There's a lot in there. For me, the core of being an introvert vs extrovert is how you recharge. Do you recharge by being alone or talking with one or two close friends or do you enjoy parties, groups of people, and larger-scale socialization? Most people are somewhere in between, and this can change over time. I'm a very introverted fellow, but I can act like an extrovert - particularly if I care about a cause or group of individuals.

I love what you're saying with:

Rather, we [introverts] might just be surprised at how much we enjoy [public speaking]

I certainly have been surprised myself.

 

Great post! The best advice I can give is also the hardest to hear (and most boring) - which is that you'll get better if you practice. Like most things in life, you grow when you get out of your comfort zone, and then do that over and over again.

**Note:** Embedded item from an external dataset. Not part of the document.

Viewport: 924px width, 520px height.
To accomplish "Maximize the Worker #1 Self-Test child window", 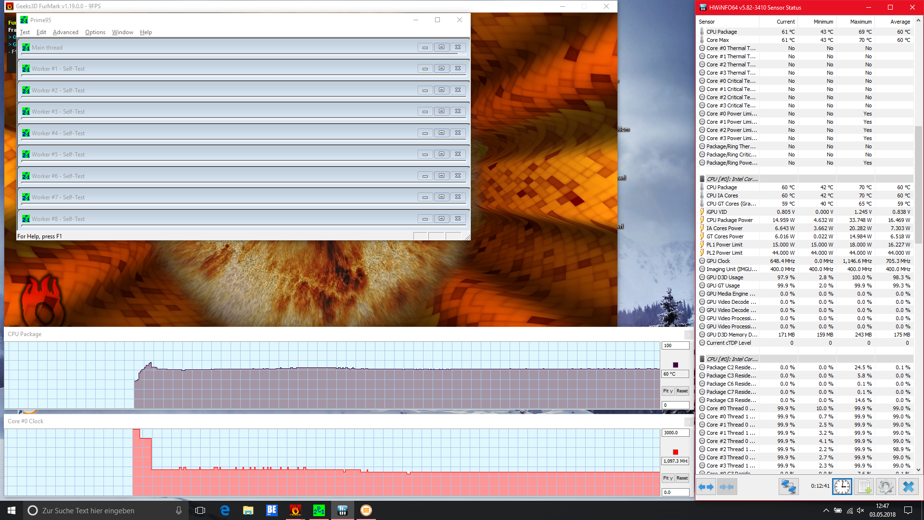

If you're interested at all in speaking (and even if you're not!) I highly recommend finding some local technical meetups in your area, and asking if you can do a lightning talk. Meetup organizers are always looking for more people to talk (I know - I am one 😄) and most are happy to accept a 5 minute lightning talk. Do a few of those, and you'll quickly be ready to move on to longer and longer talks - even if you were terrified before!

So yeah - I love this post because it shows that 1. you don't have to be an expert, and 2. just do it!

Then make a post on DEV and let us all know how it went 😉

 

I agree entirely with this. While I give formal presentations at work once or twice a month, presenting to strangers at a meetup is a fantastic way to grow. I've done 3 full-hour presentations at meetups and each one has helped me grow and gauge where I am.

After the last, I gauged myself to be ready to throw my hat into the ring for local and regional conferences, and have applied to my first conference. I've identified 3 more conferences I plan on applying to next year when the call for speakers opens.

Hopefully folks will be interested to see me speak and interested in my abstracts and I'll get a shot with a larger audience.

As for posting to Dev.to, I'll know by the end of September if my abstracts were accepted / rejected and either way I'll post them here for feedback and sharing my lessons learned on the process.

 

Awesome article on public speaking.

I find that i always have the nervousness whenever I'm trying to present

 

From everything I've experienced and everything I've read / studied, that's normal. You're going to encounter at least some degree of nervousness / anxiety. The key is to find ways of telling your body that there's no imminent threat and to focus on providing value to individuals. Remembering a few people you know personally that could benefit from the topic is often helpful for me, but you're still going to have that anxiety, though it decreases with repetition.

 

Exactly, What I am looking for. Thanks

 

@matt , taking the stage has worked well for me. 🤭

 

But if I take it, they'll want me to give it back - or at least bill me for a replacement stage.